---
## 6. Use common patterns
- Patterns can be taught (but only by example)
---
## 7. Design for delivery
- Development operations (DevOps) has become a buzzword
- Like "data science" or "computational thinking", the term is popular because people can use it to mean whatever they want
- But the core idea is a good one (Kim2016,Forsgren2018)
- The code you ship is surrounded and supported by software (and practices) that deliver that code
- Investment in automation pays off many times over
- *If* you design things so that they can be automated
---
## 7. Design for delivery
- Use whatever *build tool* your language expects
- `pip` or `conda` for Python
- `devtools` for R
- Many conflicting options for JavaScript
- Organize code and files the way your build system expects
---
## 7. Design for delivery
- Use a logging library
- A volume control is really helpful in production…
- …particularly if messages are collated…
- …but only if the messages are helpful
- And follow the rest of Taschuk2017
---
## 8. Design for testability
- *Legacy code:* we're afraid to modify it because things will break unexpectedly (Feathers2004)
- Comprehensive tests make us less afraid
- But we need testable pieces in order to create tests economically
- Brings us back to pre-and-post rather than how
---
## 8. Design for testability
- How easy is it to create a *fixture*?
- How easy is it to invoke just the behavior we want?
- How easy is it to check the result?
- How easy is it to figure out what "right" is?
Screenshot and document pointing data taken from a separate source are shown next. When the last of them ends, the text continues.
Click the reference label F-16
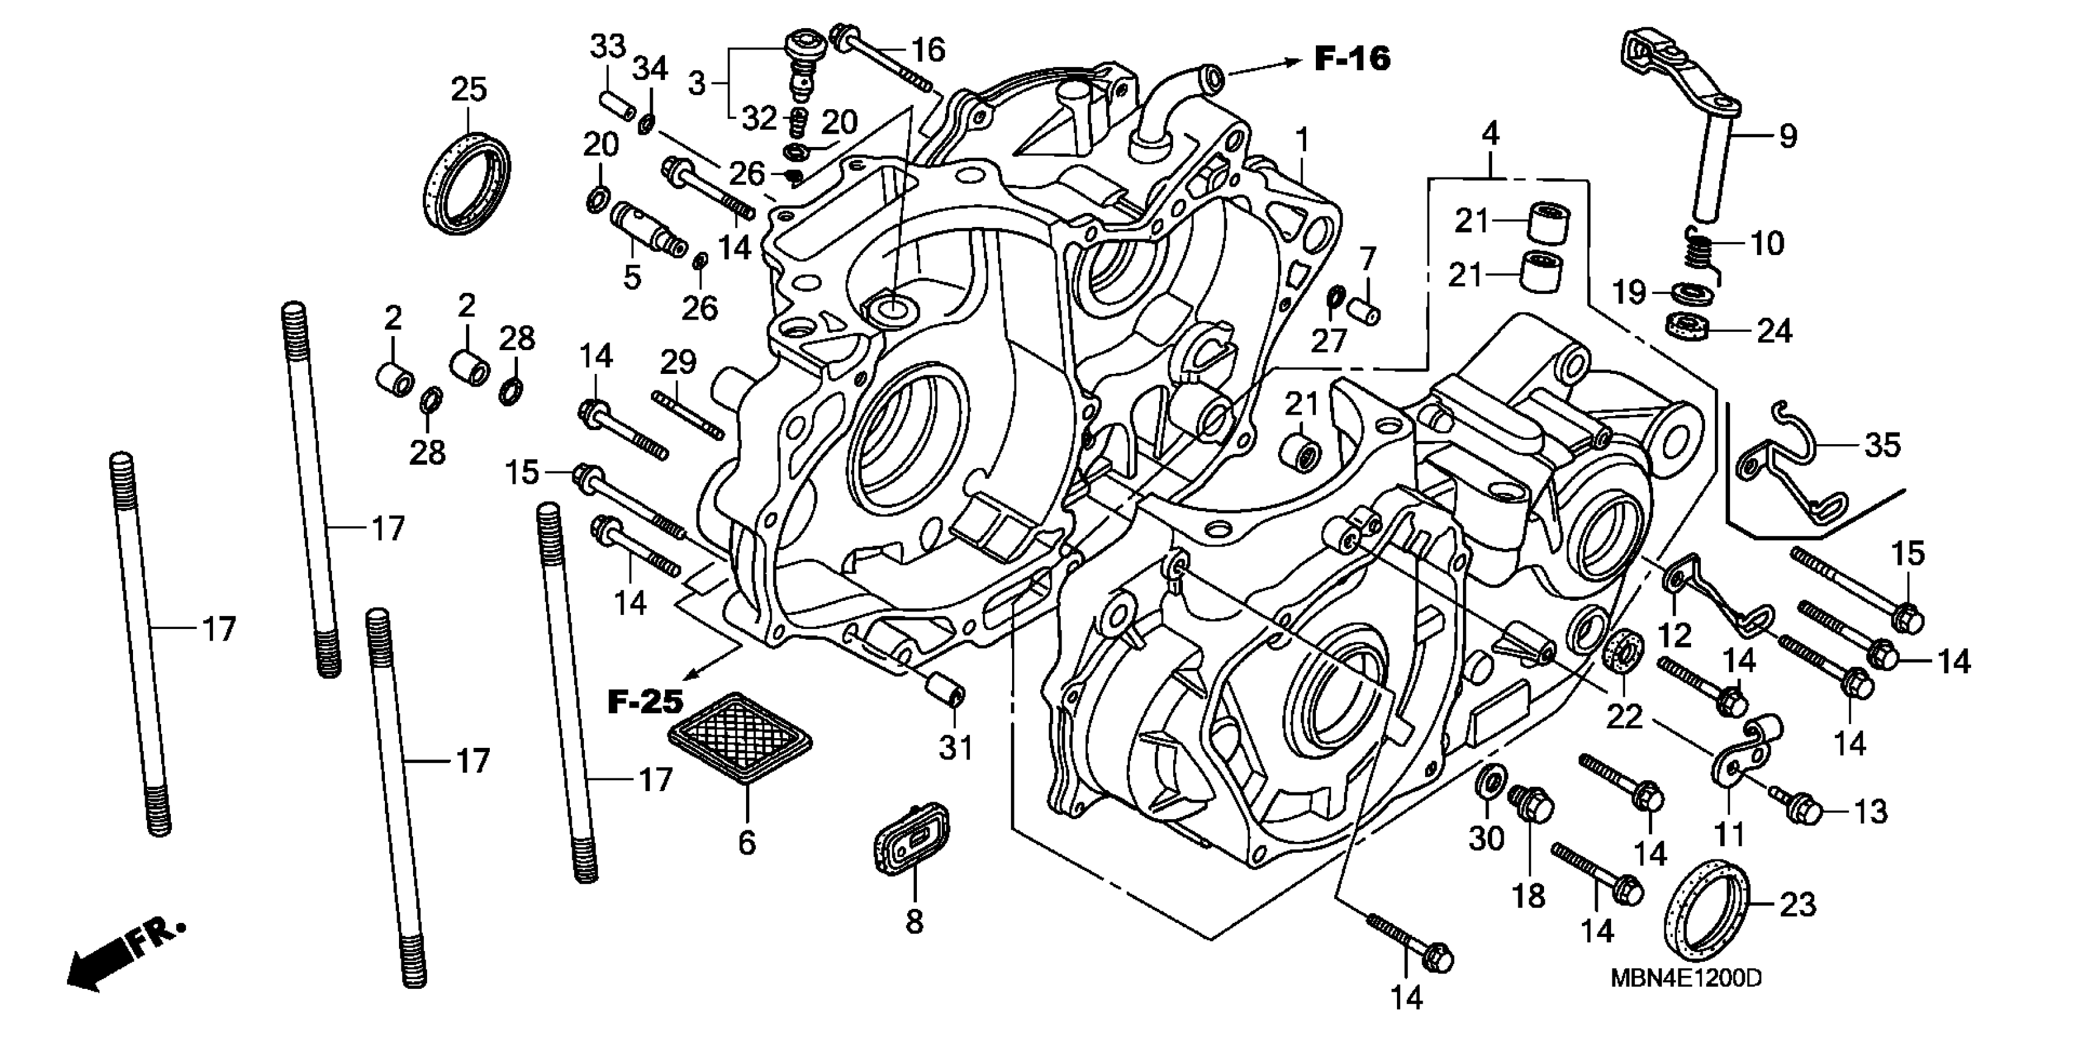[1353, 58]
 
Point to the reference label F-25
[645, 702]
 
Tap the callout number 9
[1788, 135]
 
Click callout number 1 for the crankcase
[1302, 142]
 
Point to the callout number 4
[1491, 133]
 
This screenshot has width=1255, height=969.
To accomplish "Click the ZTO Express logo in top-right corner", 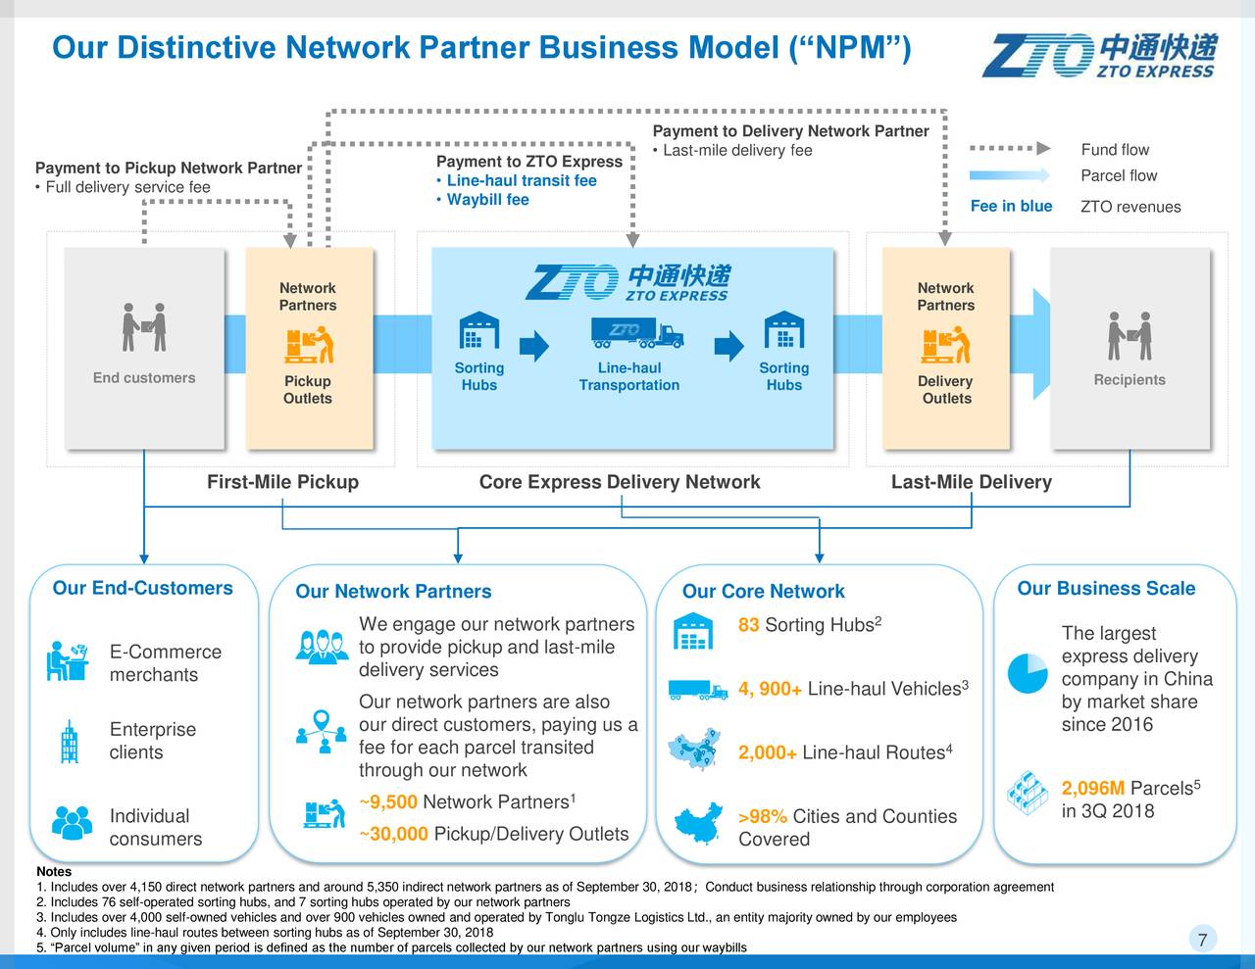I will click(1099, 55).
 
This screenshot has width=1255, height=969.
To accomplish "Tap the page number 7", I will click(1203, 941).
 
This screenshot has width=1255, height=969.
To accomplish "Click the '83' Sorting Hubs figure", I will click(748, 626).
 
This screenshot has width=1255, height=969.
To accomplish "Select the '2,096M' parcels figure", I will click(1092, 790).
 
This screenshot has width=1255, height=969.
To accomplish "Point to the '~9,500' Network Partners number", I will click(389, 803).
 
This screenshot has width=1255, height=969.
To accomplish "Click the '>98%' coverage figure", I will click(762, 818).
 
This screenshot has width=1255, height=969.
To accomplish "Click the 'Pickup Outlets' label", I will click(308, 390).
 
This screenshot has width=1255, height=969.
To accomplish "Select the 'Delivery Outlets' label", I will click(945, 390).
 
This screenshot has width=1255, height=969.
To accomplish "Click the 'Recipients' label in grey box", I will click(1129, 380).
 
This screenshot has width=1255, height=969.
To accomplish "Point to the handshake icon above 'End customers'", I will click(144, 327).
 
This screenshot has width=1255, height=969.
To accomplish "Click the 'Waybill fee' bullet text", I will click(487, 200).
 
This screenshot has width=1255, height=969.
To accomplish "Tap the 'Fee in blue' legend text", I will click(1011, 206).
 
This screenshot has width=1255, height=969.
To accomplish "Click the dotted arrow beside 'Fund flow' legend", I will click(1010, 149).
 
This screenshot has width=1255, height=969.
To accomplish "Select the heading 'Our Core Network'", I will click(763, 592).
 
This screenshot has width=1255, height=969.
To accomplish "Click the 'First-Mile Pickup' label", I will click(282, 482).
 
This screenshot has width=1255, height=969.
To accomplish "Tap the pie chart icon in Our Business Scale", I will click(1027, 672).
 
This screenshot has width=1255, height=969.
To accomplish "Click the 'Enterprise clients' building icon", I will click(69, 742).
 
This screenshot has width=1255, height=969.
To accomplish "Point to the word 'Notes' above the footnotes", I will click(53, 872).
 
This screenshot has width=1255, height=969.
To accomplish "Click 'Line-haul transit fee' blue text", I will click(521, 181).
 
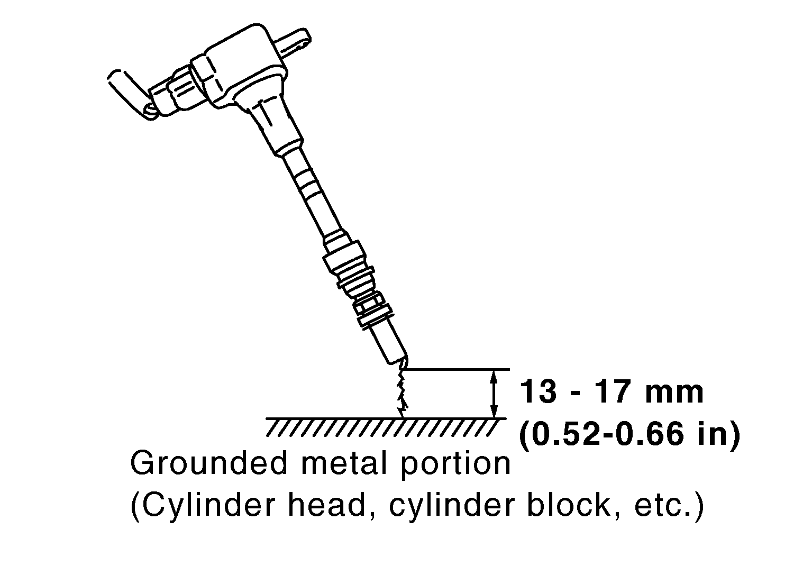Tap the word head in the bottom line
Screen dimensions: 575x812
334,506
- How easy is it to delete the feature?
---
Test-Driven Development
- Test-driven development (TDD) is the practice of writing the tests
*before* writing the code
- Multiple studies have shown that it doesn't actually improve productivity
(Fucci2016)
- But alternating rapidly between testing and coding seems to
---
## 9. Design as if code was data
- The insight on which modern computing is based
- Programs are just text files
- Style-checking tools
- Specially-formatted comments as embedded documentation
- But wait…
---
## 9. Design as if code was data
Code in memory is just another data structure
- Functions as arguments
- Functions in data structures
- Dynamic loading
- Interface vs. implementation
- Lazy evaluation in R
- Decorators in Python
---
## 9. Design as if code was data
- Count the number of values that pass a test
```
def count_positive(array):
number = 0
for value in array:
if value >= 0: ##
number = number + 1
return number
```
---
## 9. Design as if code was data
- Count the number of values that pass a test
```
def count_interesting(array, test):
number = 0
for value in array:
if test(value): ##
number = number + 1
return number
def is_positive(value): ##
return value >= 0 ##
count_interesting(array, is_positive) ##
```
---
## The Audience Matters
- But see the discussion earlier of comprehension curves
- What is powerful in the hands of experts is spooky action-at-a-distance for novices
---
## 10. Design graphically
- Very few programmers use UML the "right" way (Petre2013)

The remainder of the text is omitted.